Des Pascuans, le week-end, durant la saison chaude, viennent parfois pique-niquer sur la rive opposée du volcan, de l’autre côté de son lac aux trois-quarts remplis de roseaux (les totoras). On peut s’y baigner ; avec un masque, on voit même de nombreux petits poissons argentés.

À éviter

- Ne déplacez pas les toki, ces haches de pierre rudimentaires qui servaient à sculpter les moai. On en trouve encore beaucoup autour des statues. Ne vous avisez pas d’essayer d’en ramener un (de toki), ça vous coûterait très cher…
- Ne montez jamais sur les moai couchés à terre et respectez les chemins et les indications. Les gardes veillent.
- Choisissez les heures creuses de la journée (le matin de bonne heure, ou en fin d’après-midi) pour voir les statues avec leurs ombres et tout leur relief, dans des ambiances tranquilles et des conditions de lumière satisfaisantes.

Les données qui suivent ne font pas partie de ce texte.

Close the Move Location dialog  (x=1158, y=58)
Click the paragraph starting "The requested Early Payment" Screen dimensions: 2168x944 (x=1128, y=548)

Ce moai est intéressant ; les Pascuans, tardivement, y ont gravé une silhouette de navire européen. Un “cargo cult” façon Rapa Nui ?

Le moai le plus atypique : Tuku Turi passait pour être très ancien ; il a, en fait, sans doute été sculpté au XIXe siècle par des marins d’origine marquisienne.

Le plus grand moai en chantier dans la carrière, Te Tokanga, mesurait 21,6 mètres pour un poids estimé à 180 tonnes. Devait-il vraiment être déplacé ?

Une ébauche maladroite de moai, sculptée après le renversement des statues, à une époque plus récente (XVIII ou XIXe siècle, probablement).

N’oubliez pas de vous rendre au sommet du Raro Raraku ; les Pascuans y ont creusé dans la roche de très étranges trous parfaitement ronds dont on ignore le véritable usage aujourd’hui encore. À l’arrière-plan, le Poike.

Un moai sculpté à l’intérieur du cratère ; sa mine est boudeuse…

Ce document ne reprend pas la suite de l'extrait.